---------- ENTRIES SHOWN ----------

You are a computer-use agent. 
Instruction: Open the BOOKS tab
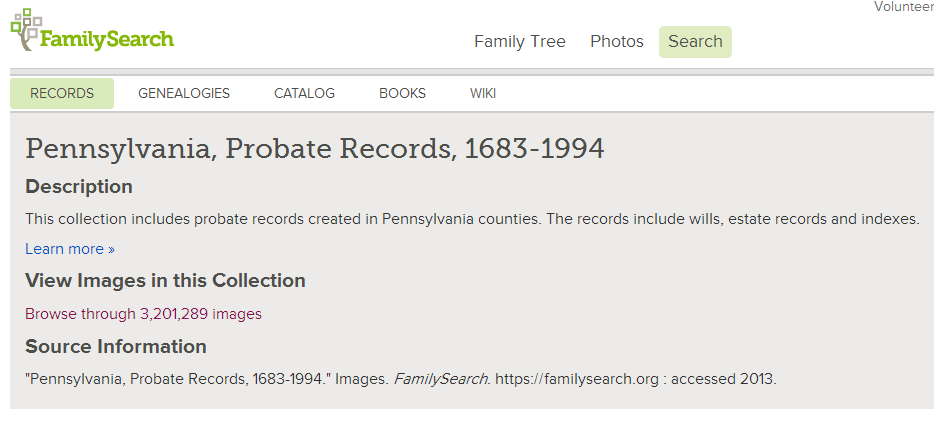point(402,93)
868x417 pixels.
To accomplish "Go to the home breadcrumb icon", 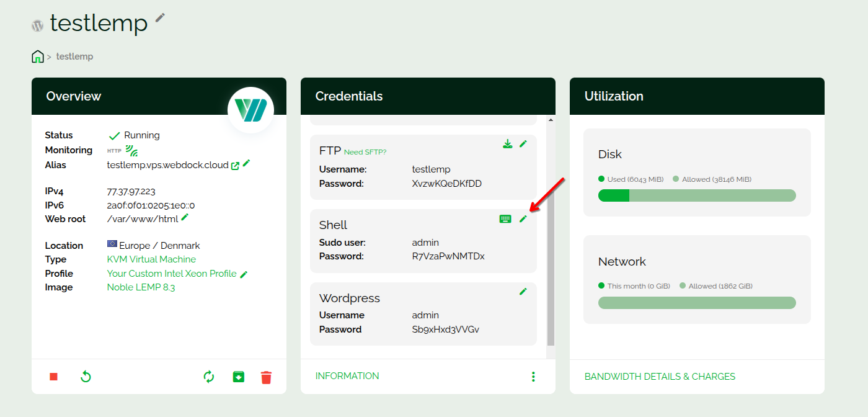I will [38, 56].
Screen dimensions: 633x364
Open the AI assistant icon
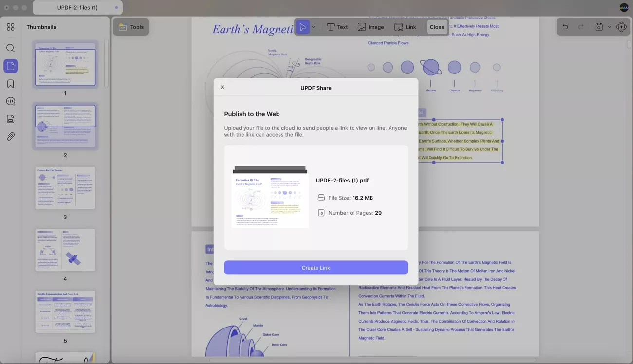(622, 27)
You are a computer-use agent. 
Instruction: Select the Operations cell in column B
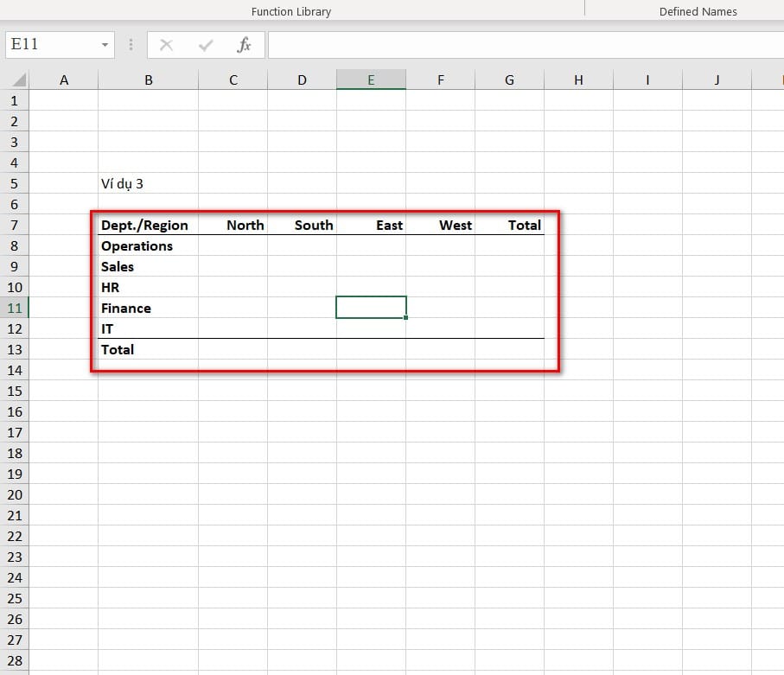coord(137,245)
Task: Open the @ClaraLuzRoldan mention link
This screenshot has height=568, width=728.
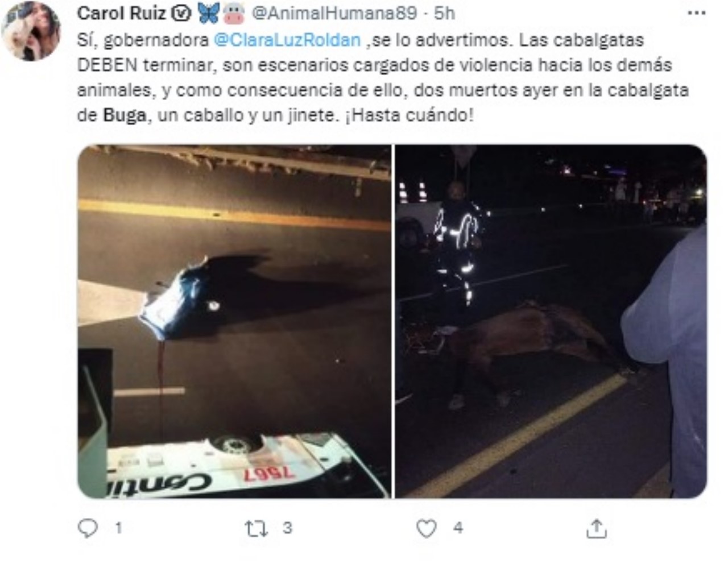Action: tap(287, 40)
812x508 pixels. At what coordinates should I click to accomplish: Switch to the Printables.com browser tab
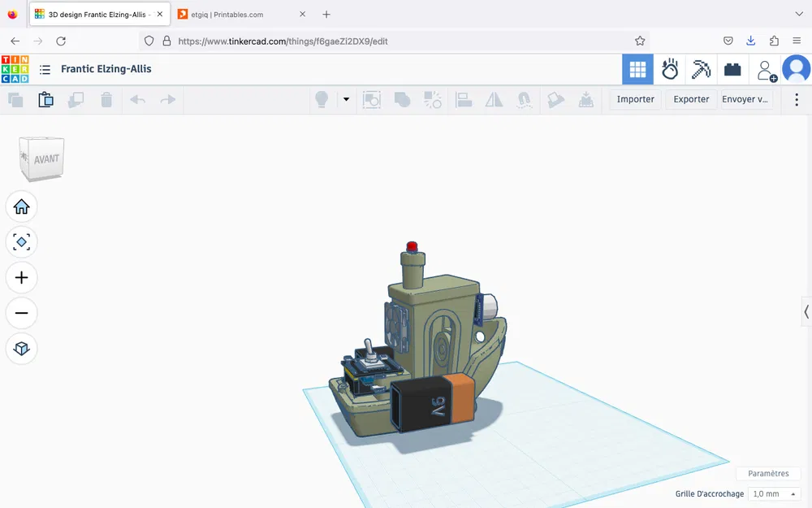(x=227, y=14)
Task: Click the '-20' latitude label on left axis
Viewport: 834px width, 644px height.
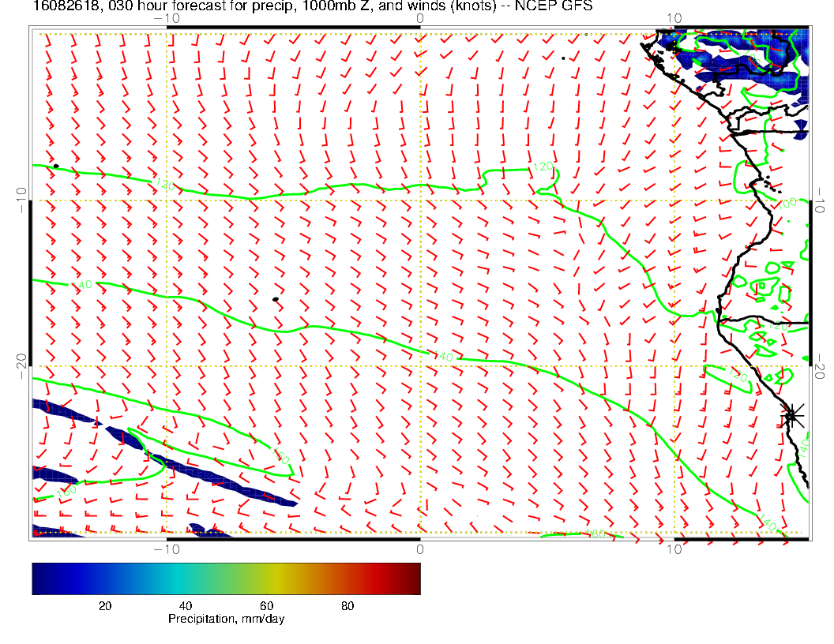Action: (x=21, y=365)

----------

# EXERCISE DETAILS:
Across the material, count every line that holds "Task" and state only how many there are.

# PROBLEM SOLUTION:
2